In every city, town, or suburb I have ever lived, I’ve picked out a house (or two) as a permanent favorite. They are never the houses of people I know; they are compelling in part because of their mystery. Sometimes my choice is obvious: In Bar Harbor, Maine, I fell in love with an old stone house with huge windows overlooking a pond. Sometimes my choice is prescient: In the Midwestern suburb where I grew up, the small house I loved had a Spanish-influenced, northern California design; I now live in Northern California.
My daughter and I like to go to open houses on weekends, although we have no intention of buying. There is something about looking at rooms and window shapes, built-in cabinets with leaded-glass doors, bedrooms under pitched roofs, and French doors off a living room that gives me a warm feeling inside.
It’s not as if we want to live in these houses, although sometimes we do. The pleasure is in imagining living there.

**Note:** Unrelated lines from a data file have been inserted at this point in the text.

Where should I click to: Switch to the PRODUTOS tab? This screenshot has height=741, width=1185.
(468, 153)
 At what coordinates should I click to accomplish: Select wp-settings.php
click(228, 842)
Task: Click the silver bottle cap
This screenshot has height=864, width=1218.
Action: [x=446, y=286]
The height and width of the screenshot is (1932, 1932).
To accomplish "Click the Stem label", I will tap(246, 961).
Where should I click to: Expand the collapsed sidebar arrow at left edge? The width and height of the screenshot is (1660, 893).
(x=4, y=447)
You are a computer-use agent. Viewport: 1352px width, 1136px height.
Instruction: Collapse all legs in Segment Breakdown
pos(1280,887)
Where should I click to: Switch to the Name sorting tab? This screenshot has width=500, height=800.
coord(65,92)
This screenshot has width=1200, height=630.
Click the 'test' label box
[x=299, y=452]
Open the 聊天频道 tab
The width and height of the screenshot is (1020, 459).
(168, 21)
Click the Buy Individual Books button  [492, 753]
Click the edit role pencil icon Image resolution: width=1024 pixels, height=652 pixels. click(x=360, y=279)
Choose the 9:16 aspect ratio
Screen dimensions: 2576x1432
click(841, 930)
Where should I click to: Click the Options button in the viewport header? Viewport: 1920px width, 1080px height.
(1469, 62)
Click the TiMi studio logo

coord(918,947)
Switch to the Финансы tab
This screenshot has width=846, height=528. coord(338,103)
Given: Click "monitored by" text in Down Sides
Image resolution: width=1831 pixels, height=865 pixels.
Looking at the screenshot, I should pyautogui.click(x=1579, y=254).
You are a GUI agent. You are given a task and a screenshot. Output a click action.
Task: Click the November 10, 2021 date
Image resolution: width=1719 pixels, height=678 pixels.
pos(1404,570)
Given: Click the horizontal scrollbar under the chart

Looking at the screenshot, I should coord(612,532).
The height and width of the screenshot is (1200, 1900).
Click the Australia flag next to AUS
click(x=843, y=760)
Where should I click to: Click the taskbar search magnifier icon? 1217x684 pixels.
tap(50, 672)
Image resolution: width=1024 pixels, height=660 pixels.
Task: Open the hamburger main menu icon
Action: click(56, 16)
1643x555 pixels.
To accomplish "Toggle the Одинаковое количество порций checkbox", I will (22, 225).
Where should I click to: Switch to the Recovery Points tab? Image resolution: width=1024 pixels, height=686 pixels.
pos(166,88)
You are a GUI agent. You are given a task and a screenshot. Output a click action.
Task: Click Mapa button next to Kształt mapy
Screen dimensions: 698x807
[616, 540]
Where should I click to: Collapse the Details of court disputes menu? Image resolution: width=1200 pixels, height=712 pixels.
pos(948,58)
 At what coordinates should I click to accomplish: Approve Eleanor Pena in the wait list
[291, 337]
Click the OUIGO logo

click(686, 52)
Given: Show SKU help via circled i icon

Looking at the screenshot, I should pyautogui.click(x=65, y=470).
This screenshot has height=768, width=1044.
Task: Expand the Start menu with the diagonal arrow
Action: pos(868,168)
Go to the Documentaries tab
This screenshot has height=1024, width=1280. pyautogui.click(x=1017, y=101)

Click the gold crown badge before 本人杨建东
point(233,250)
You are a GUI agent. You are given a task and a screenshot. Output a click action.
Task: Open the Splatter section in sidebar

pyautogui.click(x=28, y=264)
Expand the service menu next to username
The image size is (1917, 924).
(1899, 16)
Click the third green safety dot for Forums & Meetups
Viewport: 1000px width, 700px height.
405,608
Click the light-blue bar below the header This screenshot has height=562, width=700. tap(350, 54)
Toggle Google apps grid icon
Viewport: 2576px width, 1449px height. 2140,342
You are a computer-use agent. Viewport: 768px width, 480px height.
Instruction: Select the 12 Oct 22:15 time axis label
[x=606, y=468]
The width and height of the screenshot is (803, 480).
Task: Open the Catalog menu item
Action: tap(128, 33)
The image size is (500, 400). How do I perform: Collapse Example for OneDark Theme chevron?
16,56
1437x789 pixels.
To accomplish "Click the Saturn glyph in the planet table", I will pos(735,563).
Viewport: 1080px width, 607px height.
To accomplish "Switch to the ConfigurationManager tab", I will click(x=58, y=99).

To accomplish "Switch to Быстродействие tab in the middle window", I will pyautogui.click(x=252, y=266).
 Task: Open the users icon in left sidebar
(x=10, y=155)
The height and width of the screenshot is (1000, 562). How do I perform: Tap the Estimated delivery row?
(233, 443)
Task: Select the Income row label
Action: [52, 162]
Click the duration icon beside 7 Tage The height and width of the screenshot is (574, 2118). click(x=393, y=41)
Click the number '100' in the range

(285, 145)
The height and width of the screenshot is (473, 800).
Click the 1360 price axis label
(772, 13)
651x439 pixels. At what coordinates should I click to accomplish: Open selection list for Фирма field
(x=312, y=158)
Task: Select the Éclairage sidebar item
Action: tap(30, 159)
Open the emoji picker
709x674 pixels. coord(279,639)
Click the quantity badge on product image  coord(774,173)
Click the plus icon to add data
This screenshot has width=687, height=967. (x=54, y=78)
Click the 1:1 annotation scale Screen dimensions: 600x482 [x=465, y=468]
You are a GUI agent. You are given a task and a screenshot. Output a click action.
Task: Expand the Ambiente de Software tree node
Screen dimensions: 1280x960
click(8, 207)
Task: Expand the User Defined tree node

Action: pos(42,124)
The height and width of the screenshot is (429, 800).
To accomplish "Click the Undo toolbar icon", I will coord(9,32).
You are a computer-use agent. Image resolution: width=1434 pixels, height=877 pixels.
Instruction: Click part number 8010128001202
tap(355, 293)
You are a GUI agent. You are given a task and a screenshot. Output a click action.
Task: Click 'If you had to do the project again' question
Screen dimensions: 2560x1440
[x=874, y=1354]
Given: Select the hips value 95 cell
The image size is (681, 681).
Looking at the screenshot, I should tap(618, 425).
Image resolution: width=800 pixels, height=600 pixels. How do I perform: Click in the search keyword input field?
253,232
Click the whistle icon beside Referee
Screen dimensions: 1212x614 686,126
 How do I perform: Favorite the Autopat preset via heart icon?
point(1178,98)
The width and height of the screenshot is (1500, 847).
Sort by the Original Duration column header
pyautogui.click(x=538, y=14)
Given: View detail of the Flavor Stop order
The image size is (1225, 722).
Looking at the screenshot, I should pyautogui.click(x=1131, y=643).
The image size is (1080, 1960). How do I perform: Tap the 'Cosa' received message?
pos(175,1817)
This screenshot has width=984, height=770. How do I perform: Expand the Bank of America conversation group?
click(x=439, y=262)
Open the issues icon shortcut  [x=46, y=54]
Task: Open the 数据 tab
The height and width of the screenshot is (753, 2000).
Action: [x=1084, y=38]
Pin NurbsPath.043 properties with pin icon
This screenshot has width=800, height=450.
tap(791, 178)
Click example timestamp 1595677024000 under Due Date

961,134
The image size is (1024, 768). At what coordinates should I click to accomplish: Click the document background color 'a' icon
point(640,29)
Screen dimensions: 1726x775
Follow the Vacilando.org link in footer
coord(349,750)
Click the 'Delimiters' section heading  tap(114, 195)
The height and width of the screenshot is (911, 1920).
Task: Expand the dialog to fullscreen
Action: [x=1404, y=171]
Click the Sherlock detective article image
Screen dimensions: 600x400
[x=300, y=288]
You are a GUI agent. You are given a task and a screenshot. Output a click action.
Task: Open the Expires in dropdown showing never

As a fiction writer, I’m lucky enough to imagine not only where I’d like to live but also where my characters might live. And over the years this has turned into serious research. You might think this is obvious, and maybe some novelists got here a long time before I did, but I now realize that understanding where my characters live—and I mean a real, physical place—goes a long way toward understanding their lives and personalities.
But I got to that realization only by accident. Five years ago, when I went to the Ohio River valley to do research for my novel The Underground River, it was because I wanted to see the Ohio River and the towns that had grown up alongside it. I wanted to see Harriet Beecher Stowe’s house in Cincinnati because I was interested in abolitionism, not in the house; and I wanted to see John Rankin’s house in Ripley for the same reason.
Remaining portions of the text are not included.